Éditeur : Éditions du Masque (2009)

Pages : 410

En résumé :

Jessica attendait beaucoup de son année de Terminale : indépendance, liberté, fêtes,… Elle n’avait certainement pas vu venir Lucius Vladescu !

Adoptée seize ans plus tôt en Roumanie, Jessica découvre avec stupeur qu’elle est fiancée à un prince vampire depuis sa plus tendre enfance, et qu’il a bien l’intention de réclamer sa promise.

Séduisant, ténébreux, romantique, Lucius est persuadé que Jessica va lui tomber dans les bras. Malheureusement, la jeune fille a d’autres projets et pas la moindre envie de suivre un inconnu en Roumanie, tout prince vampire qu’il soit.

Mon avis :

J’ai eu envie de commencer cette duologie suite à un update de Marine de la chaîne Winter is Reading. On notera la sublime couverture qui a sans aucun doute attisé ma curiosité.

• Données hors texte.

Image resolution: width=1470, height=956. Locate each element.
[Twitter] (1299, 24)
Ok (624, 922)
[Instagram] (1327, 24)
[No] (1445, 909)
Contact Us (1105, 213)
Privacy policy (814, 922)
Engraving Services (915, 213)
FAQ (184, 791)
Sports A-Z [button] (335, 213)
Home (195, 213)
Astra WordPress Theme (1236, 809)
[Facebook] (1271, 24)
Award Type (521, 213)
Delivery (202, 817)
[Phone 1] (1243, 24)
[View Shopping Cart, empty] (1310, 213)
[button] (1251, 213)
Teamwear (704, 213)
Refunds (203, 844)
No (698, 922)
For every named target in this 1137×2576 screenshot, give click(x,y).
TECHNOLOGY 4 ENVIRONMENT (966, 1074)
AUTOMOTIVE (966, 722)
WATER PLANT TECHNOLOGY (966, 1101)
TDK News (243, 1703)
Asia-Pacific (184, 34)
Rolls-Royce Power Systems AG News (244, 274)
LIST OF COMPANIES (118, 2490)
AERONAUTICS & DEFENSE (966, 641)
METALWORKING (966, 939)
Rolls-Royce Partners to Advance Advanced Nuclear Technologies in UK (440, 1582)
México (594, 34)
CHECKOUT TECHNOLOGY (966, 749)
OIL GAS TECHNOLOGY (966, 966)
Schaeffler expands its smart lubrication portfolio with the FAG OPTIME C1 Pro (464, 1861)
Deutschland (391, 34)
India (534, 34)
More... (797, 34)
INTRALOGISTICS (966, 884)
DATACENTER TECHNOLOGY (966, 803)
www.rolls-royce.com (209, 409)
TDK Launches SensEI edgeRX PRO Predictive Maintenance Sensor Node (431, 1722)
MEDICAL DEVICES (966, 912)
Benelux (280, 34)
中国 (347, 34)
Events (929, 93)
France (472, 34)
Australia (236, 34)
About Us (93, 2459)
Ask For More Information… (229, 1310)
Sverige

Je pensais lire une comédie romantique aromatisée aux vampires mais je vous préviens de suite, ce n’est pas vraiment ça. Certes, il y a des passages drôles mais la majorité du récit est plutôt noire, tourmentée et pleine de sentiments (et ce n’est pas pour me déplaire). La romance en elle-même est assez classique et elle prend son temps pour s’installer. Ce sont les questionnements de fond et l’évolution de nos deux personnages principaux qui m’ont plu. Lucius est un prince vampire qui arrive en terrain conquis avec en tête de remplir au plus vite sa mission. Il est terriblement méprisant et pense tout savoir. On comprend vite qu’il a reçu une éducation très stricte à huit clos. Il est choqué par l’attitude des américains, leur façon de parler, de se nourrir, de s’habiller, de leur intellect. Mais à force de partager son quotidien aux côtés de jeunes de son âge, libres et insouciants, sa vision de lui-même et de sa vie vont évoluer jusqu’à remettre en cause son éducation, sa mission et le respect du pacte. De son côté, Jessica va également connaitre des changements à force de côtoyer Lucius, notamment sur le regard qu’elle porte sur elle-même mais aussi sur la superficialité dictée par la société dans laquelle elle vit. Beth Fantaskey nous livre un récit sans longueur, facile et rapide à lire. J’ai hâte de découvrir la suite.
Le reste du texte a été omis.